* _Goal of the exercise_
For every entry, output the exact wording.

* _Study material_

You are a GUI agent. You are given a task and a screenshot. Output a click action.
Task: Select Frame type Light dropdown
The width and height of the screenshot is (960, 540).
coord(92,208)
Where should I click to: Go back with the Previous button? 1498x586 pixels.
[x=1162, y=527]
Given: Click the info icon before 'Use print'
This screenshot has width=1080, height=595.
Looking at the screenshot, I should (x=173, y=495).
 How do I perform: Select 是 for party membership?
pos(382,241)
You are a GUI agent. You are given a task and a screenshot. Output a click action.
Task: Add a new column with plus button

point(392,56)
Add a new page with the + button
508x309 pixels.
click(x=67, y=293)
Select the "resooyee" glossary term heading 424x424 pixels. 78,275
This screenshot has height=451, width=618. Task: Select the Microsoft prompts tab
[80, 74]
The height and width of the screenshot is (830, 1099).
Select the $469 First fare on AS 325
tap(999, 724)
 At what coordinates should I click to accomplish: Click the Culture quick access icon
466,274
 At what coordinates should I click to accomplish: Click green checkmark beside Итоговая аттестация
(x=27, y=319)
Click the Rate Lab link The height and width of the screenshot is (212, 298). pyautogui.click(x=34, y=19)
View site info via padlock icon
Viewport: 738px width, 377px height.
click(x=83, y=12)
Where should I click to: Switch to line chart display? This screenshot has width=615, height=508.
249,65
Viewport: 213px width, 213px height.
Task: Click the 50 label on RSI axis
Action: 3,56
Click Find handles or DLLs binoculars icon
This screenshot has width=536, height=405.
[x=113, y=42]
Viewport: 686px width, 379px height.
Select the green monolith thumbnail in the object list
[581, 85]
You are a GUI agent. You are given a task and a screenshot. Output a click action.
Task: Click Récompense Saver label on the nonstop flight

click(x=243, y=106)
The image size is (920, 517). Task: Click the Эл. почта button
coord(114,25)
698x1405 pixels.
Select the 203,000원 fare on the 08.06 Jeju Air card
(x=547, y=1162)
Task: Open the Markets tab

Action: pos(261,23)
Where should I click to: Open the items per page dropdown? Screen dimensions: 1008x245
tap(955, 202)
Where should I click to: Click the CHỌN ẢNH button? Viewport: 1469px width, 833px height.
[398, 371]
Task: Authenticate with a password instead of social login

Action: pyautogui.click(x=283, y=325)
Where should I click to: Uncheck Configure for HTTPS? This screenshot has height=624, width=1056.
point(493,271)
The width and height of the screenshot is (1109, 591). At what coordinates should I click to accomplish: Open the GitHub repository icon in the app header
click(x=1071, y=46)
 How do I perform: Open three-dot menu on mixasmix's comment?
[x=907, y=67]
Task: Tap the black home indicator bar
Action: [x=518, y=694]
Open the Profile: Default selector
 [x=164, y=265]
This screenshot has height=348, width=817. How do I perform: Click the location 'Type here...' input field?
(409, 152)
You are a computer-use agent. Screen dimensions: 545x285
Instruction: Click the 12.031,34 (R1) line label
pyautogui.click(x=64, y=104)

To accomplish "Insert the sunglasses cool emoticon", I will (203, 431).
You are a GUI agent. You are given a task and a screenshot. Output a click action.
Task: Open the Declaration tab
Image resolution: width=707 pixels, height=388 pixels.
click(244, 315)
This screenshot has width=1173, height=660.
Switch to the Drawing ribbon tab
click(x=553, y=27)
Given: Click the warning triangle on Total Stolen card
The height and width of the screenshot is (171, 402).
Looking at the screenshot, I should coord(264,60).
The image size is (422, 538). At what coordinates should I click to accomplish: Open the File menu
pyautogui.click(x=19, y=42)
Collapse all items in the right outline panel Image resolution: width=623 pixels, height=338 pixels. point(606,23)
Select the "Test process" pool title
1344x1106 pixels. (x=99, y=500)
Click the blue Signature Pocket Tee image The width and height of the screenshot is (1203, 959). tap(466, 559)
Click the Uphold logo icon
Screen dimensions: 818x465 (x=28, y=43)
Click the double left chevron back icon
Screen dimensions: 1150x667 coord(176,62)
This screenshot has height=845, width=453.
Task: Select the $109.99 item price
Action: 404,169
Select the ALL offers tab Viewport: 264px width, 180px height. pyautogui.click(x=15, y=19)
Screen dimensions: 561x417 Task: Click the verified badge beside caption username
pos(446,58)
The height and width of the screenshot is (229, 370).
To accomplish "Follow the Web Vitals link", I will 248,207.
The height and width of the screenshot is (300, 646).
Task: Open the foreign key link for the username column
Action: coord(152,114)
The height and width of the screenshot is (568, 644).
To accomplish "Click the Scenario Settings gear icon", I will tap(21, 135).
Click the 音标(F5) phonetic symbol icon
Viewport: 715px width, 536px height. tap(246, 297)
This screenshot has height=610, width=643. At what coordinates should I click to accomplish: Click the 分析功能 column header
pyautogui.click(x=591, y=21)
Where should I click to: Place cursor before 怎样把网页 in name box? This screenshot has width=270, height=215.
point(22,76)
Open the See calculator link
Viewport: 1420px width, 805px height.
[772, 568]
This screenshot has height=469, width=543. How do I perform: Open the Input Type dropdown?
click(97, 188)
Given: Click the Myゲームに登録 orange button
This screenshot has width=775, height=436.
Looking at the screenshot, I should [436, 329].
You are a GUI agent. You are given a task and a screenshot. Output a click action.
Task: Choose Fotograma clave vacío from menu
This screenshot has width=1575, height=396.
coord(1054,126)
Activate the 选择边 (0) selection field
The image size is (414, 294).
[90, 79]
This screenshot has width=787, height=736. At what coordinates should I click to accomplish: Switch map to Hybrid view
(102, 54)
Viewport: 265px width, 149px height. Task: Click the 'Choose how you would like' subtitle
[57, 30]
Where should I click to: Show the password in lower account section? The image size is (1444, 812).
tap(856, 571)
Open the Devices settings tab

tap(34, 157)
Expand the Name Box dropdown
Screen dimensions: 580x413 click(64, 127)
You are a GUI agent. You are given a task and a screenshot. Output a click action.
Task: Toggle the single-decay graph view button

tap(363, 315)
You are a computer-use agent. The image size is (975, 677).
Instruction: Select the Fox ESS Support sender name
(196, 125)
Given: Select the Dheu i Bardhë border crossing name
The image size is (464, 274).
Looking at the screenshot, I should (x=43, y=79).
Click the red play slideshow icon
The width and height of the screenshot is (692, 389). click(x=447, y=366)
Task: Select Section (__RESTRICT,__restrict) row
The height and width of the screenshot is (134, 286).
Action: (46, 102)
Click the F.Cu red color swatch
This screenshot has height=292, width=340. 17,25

* _Task result_
You are a GUI agent. You are given a task and a screenshot. Output a click action.
Task: Select Frame type Light dropdown
The width and height of the screenshot is (960, 540).
coord(92,208)
Where should I click to: Go back with the Previous button? 1498x586 pixels.
[x=1162, y=527]
Given: Click the info icon before 'Use print'
This screenshot has width=1080, height=595.
Looking at the screenshot, I should (x=173, y=495).
 How do I perform: Select 是 for party membership?
pos(382,241)
You are a GUI agent. You are given a task and a screenshot. Output a click action.
Task: Add a new column with plus button

point(392,56)
Add a new page with the + button
508x309 pixels.
click(x=67, y=293)
Select the "resooyee" glossary term heading 424x424 pixels. 78,275
This screenshot has height=451, width=618. Task: Select the Microsoft prompts tab
[80, 74]
The height and width of the screenshot is (830, 1099).
Select the $469 First fare on AS 325
tap(999, 724)
 At what coordinates should I click to accomplish: Click the Culture quick access icon
466,274
 At what coordinates should I click to accomplish: Click green checkmark beside Итоговая аттестация
(x=27, y=319)
Click the Rate Lab link The height and width of the screenshot is (212, 298). pyautogui.click(x=34, y=19)
View site info via padlock icon
Viewport: 738px width, 377px height.
click(x=83, y=12)
Where should I click to: Switch to line chart display? This screenshot has width=615, height=508.
249,65
Viewport: 213px width, 213px height.
Task: Click the 50 label on RSI axis
Action: 3,56
Click Find handles or DLLs binoculars icon
This screenshot has width=536, height=405.
[x=113, y=42]
Viewport: 686px width, 379px height.
Select the green monolith thumbnail in the object list
[581, 85]
You are a GUI agent. You are given a task and a screenshot. Output a click action.
Task: Click Récompense Saver label on the nonstop flight

click(x=243, y=106)
The image size is (920, 517). Task: Click the Эл. почта button
coord(114,25)
698x1405 pixels.
Select the 203,000원 fare on the 08.06 Jeju Air card
(x=547, y=1162)
Task: Open the Markets tab

Action: pos(261,23)
Where should I click to: Open the items per page dropdown? Screen dimensions: 1008x245
tap(955, 202)
Where should I click to: Click the CHỌN ẢNH button? Viewport: 1469px width, 833px height.
[398, 371]
Task: Authenticate with a password instead of social login

Action: pyautogui.click(x=283, y=325)
Where should I click to: Uncheck Configure for HTTPS? This screenshot has height=624, width=1056.
point(493,271)
The width and height of the screenshot is (1109, 591). At what coordinates should I click to accomplish: Open the GitHub repository icon in the app header
click(x=1071, y=46)
 How do I perform: Open three-dot menu on mixasmix's comment?
[x=907, y=67]
Task: Tap the black home indicator bar
Action: [x=518, y=694]
Open the Profile: Default selector
 [x=164, y=265]
This screenshot has height=348, width=817. How do I perform: Click the location 'Type here...' input field?
(409, 152)
You are a computer-use agent. Screen dimensions: 545x285
Instruction: Click the 12.031,34 (R1) line label
pyautogui.click(x=64, y=104)

To accomplish "Insert the sunglasses cool emoticon", I will (203, 431).
You are a GUI agent. You are given a task and a screenshot. Output a click action.
Task: Open the Declaration tab
Image resolution: width=707 pixels, height=388 pixels.
click(244, 315)
This screenshot has width=1173, height=660.
Switch to the Drawing ribbon tab
click(x=553, y=27)
Given: Click the warning triangle on Total Stolen card
The height and width of the screenshot is (171, 402).
Looking at the screenshot, I should coord(264,60).
The image size is (422, 538). At what coordinates should I click to accomplish: Open the File menu
pyautogui.click(x=19, y=42)
Collapse all items in the right outline panel Image resolution: width=623 pixels, height=338 pixels. point(606,23)
Select the "Test process" pool title
1344x1106 pixels. (x=99, y=500)
Click the blue Signature Pocket Tee image The width and height of the screenshot is (1203, 959). tap(466, 559)
Click the Uphold logo icon
Screen dimensions: 818x465 (x=28, y=43)
Click the double left chevron back icon
Screen dimensions: 1150x667 coord(176,62)
This screenshot has height=845, width=453.
Task: Select the $109.99 item price
Action: 404,169
Select the ALL offers tab Viewport: 264px width, 180px height. pyautogui.click(x=15, y=19)
Screen dimensions: 561x417 Task: Click the verified badge beside caption username
pos(446,58)
The height and width of the screenshot is (229, 370).
To accomplish "Follow the Web Vitals link", I will 248,207.
The height and width of the screenshot is (300, 646).
Task: Open the foreign key link for the username column
Action: coord(152,114)
The height and width of the screenshot is (568, 644).
To accomplish "Click the Scenario Settings gear icon", I will tap(21, 135).
Click the 音标(F5) phonetic symbol icon
Viewport: 715px width, 536px height. tap(246, 297)
This screenshot has height=610, width=643. At what coordinates should I click to accomplish: Click the 分析功能 column header
pyautogui.click(x=591, y=21)
Where should I click to: Place cursor before 怎样把网页 in name box? This screenshot has width=270, height=215.
point(22,76)
Open the See calculator link
Viewport: 1420px width, 805px height.
[772, 568]
This screenshot has height=469, width=543. How do I perform: Open the Input Type dropdown?
click(97, 188)
Given: Click the Myゲームに登録 orange button
This screenshot has width=775, height=436.
Looking at the screenshot, I should [436, 329].
You are a GUI agent. You are given a task and a screenshot. Output a click action.
Task: Choose Fotograma clave vacío from menu
This screenshot has width=1575, height=396.
coord(1054,126)
Activate the 选择边 (0) selection field
The image size is (414, 294).
[90, 79]
This screenshot has width=787, height=736. At what coordinates should I click to accomplish: Switch map to Hybrid view
(102, 54)
Viewport: 265px width, 149px height. Task: Click the 'Choose how you would like' subtitle
[57, 30]
Where should I click to: Show the password in lower account section? The image size is (1444, 812).
tap(856, 571)
Open the Devices settings tab

tap(34, 157)
Expand the Name Box dropdown
Screen dimensions: 580x413 click(64, 127)
You are a GUI agent. You are given a task and a screenshot. Output a click action.
Task: Toggle the single-decay graph view button

tap(363, 315)
You are a computer-use agent. The image size is (975, 677).
Instruction: Select the Fox ESS Support sender name
(196, 125)
Given: Select the Dheu i Bardhë border crossing name
The image size is (464, 274).
Looking at the screenshot, I should (x=43, y=79).
Click the red play slideshow icon
The width and height of the screenshot is (692, 389). click(x=447, y=366)
Task: Select Section (__RESTRICT,__restrict) row
The height and width of the screenshot is (134, 286).
Action: (46, 102)
Click the F.Cu red color swatch
This screenshot has height=292, width=340. 17,25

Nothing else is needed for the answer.